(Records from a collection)
====

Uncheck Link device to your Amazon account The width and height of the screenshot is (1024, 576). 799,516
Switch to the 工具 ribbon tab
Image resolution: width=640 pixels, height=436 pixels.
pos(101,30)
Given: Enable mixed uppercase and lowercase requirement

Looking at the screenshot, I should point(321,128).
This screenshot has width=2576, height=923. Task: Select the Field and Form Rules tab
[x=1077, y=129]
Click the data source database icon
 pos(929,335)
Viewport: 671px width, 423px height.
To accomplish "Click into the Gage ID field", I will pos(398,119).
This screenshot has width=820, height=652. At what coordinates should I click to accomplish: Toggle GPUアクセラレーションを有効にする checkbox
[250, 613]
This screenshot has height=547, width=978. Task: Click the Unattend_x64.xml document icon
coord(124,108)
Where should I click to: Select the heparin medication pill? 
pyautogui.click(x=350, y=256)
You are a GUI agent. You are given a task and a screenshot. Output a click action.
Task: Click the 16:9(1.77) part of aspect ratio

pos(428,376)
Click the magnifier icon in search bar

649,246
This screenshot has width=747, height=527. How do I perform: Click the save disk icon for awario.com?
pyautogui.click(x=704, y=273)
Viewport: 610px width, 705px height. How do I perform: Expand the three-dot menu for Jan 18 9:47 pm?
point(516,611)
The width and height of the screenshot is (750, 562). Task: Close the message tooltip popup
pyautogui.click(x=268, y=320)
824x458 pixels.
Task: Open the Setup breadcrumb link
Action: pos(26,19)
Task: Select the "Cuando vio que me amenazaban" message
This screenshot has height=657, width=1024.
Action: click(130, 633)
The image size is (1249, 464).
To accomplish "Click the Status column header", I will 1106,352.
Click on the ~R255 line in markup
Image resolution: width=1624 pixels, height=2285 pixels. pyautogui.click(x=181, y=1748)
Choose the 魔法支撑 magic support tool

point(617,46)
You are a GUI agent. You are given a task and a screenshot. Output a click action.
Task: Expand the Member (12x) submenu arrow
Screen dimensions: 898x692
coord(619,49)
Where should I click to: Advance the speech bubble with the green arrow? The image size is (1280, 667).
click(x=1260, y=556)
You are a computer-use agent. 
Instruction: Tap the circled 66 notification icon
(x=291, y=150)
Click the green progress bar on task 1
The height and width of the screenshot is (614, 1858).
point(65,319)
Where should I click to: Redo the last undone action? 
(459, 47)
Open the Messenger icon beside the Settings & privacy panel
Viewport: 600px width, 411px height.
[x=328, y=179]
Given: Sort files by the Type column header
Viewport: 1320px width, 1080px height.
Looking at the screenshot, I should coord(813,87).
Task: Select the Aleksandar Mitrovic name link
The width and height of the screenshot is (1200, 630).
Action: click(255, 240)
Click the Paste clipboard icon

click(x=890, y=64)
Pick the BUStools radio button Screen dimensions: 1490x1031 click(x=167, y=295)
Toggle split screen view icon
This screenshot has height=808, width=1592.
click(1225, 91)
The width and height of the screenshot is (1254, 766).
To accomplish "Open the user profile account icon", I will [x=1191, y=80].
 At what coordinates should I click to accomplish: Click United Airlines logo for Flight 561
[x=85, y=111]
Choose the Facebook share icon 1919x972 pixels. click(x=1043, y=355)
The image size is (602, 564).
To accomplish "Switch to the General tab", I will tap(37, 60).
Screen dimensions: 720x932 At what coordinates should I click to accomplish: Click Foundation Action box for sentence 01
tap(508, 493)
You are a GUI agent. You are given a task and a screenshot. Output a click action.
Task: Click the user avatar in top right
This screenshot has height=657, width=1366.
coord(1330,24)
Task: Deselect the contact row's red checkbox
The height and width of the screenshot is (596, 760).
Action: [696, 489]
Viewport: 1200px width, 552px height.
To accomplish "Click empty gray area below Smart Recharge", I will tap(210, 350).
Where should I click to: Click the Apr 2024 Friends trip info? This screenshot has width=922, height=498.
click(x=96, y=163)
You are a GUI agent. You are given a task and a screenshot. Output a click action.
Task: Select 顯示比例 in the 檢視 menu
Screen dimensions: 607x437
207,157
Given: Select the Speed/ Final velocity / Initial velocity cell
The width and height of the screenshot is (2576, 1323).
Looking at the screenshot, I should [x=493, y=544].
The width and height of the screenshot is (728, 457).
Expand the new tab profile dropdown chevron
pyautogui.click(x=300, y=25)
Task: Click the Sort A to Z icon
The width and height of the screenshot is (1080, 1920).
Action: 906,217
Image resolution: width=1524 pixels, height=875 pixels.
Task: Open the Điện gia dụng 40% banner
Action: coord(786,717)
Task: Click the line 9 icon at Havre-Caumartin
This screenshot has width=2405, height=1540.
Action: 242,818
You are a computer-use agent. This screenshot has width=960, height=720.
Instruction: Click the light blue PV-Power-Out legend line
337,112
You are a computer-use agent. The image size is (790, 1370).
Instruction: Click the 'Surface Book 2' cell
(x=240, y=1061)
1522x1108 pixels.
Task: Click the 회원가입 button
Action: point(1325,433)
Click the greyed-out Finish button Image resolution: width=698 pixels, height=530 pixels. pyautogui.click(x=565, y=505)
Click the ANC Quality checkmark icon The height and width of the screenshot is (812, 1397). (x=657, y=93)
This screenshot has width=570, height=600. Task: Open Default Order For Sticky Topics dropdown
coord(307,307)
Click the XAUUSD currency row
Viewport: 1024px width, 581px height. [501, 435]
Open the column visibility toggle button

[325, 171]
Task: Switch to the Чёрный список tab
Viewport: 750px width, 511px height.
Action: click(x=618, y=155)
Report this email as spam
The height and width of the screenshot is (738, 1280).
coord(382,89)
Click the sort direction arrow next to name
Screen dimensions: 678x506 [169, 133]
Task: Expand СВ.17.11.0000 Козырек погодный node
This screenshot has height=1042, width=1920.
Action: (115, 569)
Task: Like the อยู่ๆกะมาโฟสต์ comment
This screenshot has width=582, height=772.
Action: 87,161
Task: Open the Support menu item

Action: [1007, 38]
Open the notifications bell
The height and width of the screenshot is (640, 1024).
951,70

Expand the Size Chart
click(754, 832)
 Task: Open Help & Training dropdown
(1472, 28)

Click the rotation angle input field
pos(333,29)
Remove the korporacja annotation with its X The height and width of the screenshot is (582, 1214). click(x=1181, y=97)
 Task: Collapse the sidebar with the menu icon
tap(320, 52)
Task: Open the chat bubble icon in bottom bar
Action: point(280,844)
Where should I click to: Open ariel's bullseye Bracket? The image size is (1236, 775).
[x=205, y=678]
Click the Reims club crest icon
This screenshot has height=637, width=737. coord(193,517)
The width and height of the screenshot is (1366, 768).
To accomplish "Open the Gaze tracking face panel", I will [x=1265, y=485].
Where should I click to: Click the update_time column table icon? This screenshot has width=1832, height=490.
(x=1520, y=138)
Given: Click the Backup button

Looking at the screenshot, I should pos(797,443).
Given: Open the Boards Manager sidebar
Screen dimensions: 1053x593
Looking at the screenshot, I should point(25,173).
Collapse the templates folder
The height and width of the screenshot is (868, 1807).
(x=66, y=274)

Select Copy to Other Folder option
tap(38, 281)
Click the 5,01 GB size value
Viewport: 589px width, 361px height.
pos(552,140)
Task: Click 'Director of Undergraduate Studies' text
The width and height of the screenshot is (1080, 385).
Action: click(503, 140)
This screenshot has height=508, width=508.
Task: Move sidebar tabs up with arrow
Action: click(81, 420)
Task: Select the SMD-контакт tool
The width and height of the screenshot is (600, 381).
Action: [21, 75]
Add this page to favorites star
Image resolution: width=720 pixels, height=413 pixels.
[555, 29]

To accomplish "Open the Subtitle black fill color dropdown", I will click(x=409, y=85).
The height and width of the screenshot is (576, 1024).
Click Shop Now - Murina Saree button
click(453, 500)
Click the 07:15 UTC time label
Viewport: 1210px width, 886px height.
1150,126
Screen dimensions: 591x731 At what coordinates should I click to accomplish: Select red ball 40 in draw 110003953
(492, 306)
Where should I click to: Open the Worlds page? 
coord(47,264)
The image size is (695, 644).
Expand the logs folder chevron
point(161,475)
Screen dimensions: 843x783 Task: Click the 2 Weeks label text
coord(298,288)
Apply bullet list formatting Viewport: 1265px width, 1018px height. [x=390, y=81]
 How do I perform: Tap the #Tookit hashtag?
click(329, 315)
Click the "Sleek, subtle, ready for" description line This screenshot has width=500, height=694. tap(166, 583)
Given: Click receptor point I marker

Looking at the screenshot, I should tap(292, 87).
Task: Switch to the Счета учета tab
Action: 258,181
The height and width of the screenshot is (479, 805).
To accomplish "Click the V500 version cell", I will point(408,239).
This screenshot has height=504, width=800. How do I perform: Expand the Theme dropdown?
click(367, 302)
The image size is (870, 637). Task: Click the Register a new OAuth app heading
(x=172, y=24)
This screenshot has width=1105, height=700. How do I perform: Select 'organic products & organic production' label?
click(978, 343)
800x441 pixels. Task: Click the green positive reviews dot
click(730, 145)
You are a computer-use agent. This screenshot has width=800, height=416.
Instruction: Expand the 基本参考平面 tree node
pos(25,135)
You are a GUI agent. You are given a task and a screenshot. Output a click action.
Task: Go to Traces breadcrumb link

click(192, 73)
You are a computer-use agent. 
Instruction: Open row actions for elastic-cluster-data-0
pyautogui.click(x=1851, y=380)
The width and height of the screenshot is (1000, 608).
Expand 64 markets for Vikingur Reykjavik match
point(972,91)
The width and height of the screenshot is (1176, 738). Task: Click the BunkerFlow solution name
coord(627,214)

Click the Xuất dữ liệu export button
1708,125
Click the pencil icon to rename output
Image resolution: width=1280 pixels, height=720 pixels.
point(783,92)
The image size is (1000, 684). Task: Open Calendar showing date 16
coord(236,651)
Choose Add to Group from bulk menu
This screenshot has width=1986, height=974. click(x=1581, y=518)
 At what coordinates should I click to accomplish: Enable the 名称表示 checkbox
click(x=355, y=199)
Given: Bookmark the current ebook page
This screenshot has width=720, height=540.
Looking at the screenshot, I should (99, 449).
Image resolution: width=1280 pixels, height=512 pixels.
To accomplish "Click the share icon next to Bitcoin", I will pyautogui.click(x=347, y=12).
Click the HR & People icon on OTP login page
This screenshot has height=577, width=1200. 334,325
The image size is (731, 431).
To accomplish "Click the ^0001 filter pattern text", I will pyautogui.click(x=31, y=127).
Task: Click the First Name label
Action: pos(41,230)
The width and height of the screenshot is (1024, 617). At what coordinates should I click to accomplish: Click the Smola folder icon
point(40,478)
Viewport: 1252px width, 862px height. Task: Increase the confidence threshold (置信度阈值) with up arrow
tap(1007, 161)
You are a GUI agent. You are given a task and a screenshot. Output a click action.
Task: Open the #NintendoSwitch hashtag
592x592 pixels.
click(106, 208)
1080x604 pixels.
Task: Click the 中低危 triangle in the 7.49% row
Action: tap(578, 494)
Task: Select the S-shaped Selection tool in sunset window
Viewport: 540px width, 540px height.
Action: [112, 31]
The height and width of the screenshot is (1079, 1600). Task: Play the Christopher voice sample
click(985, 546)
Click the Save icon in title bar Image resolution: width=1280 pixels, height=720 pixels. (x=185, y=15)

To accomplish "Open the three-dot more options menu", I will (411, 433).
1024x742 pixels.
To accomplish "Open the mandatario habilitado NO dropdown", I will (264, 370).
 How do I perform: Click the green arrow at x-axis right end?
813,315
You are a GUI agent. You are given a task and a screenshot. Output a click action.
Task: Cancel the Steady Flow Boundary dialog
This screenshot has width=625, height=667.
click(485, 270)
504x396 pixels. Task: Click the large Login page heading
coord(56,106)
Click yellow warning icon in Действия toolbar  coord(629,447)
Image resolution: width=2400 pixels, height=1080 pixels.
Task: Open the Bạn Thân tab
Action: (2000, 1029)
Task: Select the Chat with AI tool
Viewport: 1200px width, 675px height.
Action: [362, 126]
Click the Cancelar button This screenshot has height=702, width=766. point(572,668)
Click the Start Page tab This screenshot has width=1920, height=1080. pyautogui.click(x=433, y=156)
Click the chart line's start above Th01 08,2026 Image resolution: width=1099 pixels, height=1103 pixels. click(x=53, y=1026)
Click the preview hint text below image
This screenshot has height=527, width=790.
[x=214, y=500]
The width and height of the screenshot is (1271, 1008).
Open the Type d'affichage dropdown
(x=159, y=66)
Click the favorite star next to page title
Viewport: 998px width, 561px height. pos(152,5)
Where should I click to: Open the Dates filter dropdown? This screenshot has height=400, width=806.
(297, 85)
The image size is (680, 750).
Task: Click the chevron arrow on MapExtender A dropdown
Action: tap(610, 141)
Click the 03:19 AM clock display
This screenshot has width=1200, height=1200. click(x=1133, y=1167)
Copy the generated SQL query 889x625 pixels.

====

:: Task brief ::
Starting at the line above that contains "Click the Reims club crest icon", repeat each line exactly up to and including the line that contains "Task: Select the SMD-контакт tool", and stop there.

:: Task solution ::
Click the Reims club crest icon
This screenshot has height=637, width=737. coord(193,517)
The width and height of the screenshot is (1366, 768).
To accomplish "Open the Gaze tracking face panel", I will [x=1265, y=485].
Where should I click to: Click the update_time column table icon? This screenshot has width=1832, height=490.
(x=1520, y=138)
Given: Click the Backup button

Looking at the screenshot, I should pos(797,443).
Given: Open the Boards Manager sidebar
Screen dimensions: 1053x593
Looking at the screenshot, I should point(25,173).
Collapse the templates folder
The height and width of the screenshot is (868, 1807).
(x=66, y=274)

Select Copy to Other Folder option
tap(38, 281)
Click the 5,01 GB size value
Viewport: 589px width, 361px height.
pos(552,140)
Task: Click 'Director of Undergraduate Studies' text
The width and height of the screenshot is (1080, 385).
Action: click(503, 140)
This screenshot has height=508, width=508.
Task: Move sidebar tabs up with arrow
Action: click(81, 420)
Task: Select the SMD-контакт tool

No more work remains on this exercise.